Gouverner la formation par l’expertise, pas par l’illusion égalitaire
Le cœur du rejet de l’IA éducative réside dans une illusion persistante : celle d’une formation professionnelle égalitaire par principe.
Or tous les apprenants n’ont pas les mêmes besoins, les mêmes capacités ni les mêmes trajectoires. Refuser de l’admettre, c’est produire de l’échec à grande échelle.
L’IA permet de faire ce que les systèmes humains font mal :
• arbitrer à grande échelle
• prioriser les investissements de formation
• orienter vers les parcours où l’impact social est maximal
Oui, cela implique des choix.
Oui, cela concentre le pouvoir décisionnel entre les mains d’experts, de data scientists, d’institutions capables d’assumer ces arbitrages.
Mais l’alternative — laisser chaque acteur décider isolément, sans vision globale — est un luxe que les sociétés complexes ne peuvent plus se permettre.
L’éducation professionnelle n’est pas un espace d’expression individuelle. C’est une infrastructure critique, au même titre que la santé ou l’énergie. Et toute infrastructure critique nécessite une gouvernance forte.
L’IA n’a pas échoué, elle oblige à choisir.
L’IA n’a pas échoué dans l’éducation professionnelle. Elle a mis en évidence une vérité dérangeante : former sans mesurer, orienter sans données et certifier sans preuve n’est plus acceptable.

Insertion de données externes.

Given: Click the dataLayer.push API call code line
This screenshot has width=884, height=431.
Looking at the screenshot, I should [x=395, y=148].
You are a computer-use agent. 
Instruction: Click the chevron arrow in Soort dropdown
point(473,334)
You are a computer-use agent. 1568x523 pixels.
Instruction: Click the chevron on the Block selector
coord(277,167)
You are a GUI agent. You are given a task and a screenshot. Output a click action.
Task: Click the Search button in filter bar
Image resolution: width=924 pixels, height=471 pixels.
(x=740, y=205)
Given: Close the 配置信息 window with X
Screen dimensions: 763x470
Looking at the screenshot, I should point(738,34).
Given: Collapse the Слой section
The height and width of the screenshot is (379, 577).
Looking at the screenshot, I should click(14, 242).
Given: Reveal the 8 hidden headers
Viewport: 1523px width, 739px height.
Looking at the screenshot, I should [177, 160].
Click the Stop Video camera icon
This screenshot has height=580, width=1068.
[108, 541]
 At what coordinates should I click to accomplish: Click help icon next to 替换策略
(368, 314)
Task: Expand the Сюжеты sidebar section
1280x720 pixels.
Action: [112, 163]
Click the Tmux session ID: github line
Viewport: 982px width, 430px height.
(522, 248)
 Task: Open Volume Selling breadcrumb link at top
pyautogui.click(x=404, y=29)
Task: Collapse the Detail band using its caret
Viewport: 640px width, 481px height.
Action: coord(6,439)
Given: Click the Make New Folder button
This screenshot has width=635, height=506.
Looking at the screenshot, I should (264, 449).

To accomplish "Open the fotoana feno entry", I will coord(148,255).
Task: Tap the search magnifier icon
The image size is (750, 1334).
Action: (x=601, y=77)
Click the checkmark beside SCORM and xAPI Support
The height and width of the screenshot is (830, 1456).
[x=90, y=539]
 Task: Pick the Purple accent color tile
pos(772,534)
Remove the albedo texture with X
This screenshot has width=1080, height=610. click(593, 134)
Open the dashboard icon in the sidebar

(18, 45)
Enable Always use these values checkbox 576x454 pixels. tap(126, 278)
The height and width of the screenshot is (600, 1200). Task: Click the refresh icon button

Ceux qui parlent d’échec défendent en réalité un modèle fondé sur l’opacité et l’approximation.
En 2026, le choix est clair.
Soit l’on accepte une éducation professionnelle pilotée par l’expertise, la donnée et l’impact mesurable — au risque de concentrer le pouvoir et d’assumer des décisions difficiles.
Soit l’on renonce, et l’on accepte un système inefficace, inégal et coûteux, par confort idéologique.
L’IA ne décide pas à notre place. Elle révèle ce que nous refusons de décider nous-mêmes. Et c’est précisément pour cela qu’elle dérange autant.